<陽>と<陰>

 陸上の日本選手権、女子10000メートル。弘山晴美がA標準記録を突破して3位入賞。このまま代表に選ばれれば、あれほどマラソンに情熱を傾けた彼女が、10000メートルでシドニー、アテネと連続出場となり、一方の女子マラソンには連続代表なしという、何とも皮肉な巡り合わせ。

 …なんていうことにも興味がわきますが、それよりも目を引くのが福士加代子3連覇

 世界的な層の厚さを誇る日本女子長距離界において、3年間トップを守り続けるというのは並大抵のことではないはず。記録を出す走力、大ケガをしない体はもちろん、精神においてもくじけない<強さ>が求められることでしょう。

 彼女の場合、精神の強さを感じさせてくれるのは何と言っても底抜けの明るさ。カメラの前では笑顔、マイクを向けられれば冗談が口をついて出る。レース中の真剣な表情を見れば見るほど、そのギャップにいつも驚かされる。他の競技に似たタイプを探せば、ジュビロの中山でしょうか? サービス精神にあふれつつも、競技に対しては真摯であり、そして結果を出し続ける。<陽>のエネルギーを感じさせてくれるアスリート、そんな表現が似合うランナーですね。

 こんな頼もしいキャラクターがチームにいれば、組織は活性化し、一人だけではなくチーム全体の成績も向上するもの。ビジネスでもそうではないでしょうか? 「黙って俺についてこい!」、そんな上司も頼もしいけれど、onとoffの使い分けが巧みな上司や同僚がいた方が、チームの雰囲気、そして成績が上がるはず。メディアから伝わる福士加代子像は、まさにそんなタイプ。彼女の活躍が、アテネの日本陸上チームを引っ張ってくれそうな、そんな期待が湧いてきます。

 一方、情熱にあふれていても、それが<負>の衣をまとってしまえば、チームの空気はたちまち曇ってしまいます。クライアントのグチばかりの奴、自分の失敗をいつまでも引きずる後輩、こんな人が隣にいては、なかなか良い仕事はできません。

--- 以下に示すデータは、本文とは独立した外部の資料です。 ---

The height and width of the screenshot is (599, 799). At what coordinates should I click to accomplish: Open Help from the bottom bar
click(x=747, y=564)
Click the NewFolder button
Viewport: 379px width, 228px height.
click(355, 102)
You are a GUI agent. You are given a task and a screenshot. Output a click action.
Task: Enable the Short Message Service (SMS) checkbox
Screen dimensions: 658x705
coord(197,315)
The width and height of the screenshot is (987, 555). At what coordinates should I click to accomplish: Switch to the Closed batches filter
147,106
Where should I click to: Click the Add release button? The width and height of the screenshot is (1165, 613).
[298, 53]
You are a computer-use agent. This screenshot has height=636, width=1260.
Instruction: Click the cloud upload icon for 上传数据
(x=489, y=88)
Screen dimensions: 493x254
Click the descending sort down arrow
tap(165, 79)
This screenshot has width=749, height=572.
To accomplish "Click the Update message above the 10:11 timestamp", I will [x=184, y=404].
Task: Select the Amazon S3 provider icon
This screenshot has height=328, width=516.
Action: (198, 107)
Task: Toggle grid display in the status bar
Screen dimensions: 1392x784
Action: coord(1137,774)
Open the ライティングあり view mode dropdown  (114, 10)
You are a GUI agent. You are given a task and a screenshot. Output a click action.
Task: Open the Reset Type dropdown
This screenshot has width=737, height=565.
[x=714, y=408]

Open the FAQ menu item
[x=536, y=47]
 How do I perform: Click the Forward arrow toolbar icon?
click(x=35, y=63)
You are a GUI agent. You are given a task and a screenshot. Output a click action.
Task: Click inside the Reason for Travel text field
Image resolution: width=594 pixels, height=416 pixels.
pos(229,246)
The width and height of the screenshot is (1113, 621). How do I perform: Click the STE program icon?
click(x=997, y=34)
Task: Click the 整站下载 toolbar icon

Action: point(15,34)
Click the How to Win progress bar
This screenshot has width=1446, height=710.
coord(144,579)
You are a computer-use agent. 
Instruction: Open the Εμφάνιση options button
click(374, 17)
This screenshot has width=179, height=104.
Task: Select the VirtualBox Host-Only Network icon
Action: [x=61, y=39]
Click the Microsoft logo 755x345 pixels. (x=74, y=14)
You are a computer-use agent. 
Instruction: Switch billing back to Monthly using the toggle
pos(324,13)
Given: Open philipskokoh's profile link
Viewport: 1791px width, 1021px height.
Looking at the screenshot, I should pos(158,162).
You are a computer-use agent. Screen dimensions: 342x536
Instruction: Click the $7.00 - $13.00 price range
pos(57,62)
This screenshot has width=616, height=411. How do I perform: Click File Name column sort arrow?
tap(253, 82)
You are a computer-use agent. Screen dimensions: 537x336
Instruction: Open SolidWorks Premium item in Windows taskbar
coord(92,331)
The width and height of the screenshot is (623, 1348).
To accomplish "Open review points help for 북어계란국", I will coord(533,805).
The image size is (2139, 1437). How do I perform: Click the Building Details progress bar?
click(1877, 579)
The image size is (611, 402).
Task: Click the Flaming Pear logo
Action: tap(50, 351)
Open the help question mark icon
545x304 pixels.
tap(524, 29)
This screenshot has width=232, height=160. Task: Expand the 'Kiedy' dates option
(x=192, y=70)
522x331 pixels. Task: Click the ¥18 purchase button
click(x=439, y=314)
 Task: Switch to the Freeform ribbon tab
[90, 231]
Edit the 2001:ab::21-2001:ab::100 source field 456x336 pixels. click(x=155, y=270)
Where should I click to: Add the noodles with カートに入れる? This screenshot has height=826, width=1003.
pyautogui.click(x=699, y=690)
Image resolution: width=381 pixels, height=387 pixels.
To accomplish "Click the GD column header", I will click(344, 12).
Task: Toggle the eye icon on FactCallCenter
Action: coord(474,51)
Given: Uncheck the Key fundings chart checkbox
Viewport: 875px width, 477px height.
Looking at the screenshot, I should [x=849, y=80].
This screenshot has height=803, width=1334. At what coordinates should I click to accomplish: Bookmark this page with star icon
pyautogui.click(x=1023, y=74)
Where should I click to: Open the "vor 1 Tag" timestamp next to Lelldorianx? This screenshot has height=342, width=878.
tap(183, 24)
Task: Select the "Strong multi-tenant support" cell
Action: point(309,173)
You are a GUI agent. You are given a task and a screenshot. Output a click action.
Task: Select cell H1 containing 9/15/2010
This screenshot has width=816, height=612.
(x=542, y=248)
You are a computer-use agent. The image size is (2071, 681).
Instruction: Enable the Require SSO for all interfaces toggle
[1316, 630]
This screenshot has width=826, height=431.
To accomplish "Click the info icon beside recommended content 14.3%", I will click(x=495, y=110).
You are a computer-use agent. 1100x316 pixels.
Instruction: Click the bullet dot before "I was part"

 ダイエーの杉内の例も、まさにそんなタイプ。彼がケガをした試合、その翌日、ダイエーは二ケタ失点で連敗。試合を壊した悔しさがあったのでしょうが、怒りにまかせてベンチを殴るとはまさに愚行。ここからチームをどう立て直すのか? 先発のコマが1つ減った以上に、<負>のエネルギーの払拭の方がマネージャーとしては難しいのでは。昨年のチャンピオンコーチ、王監督の手腕に注目です。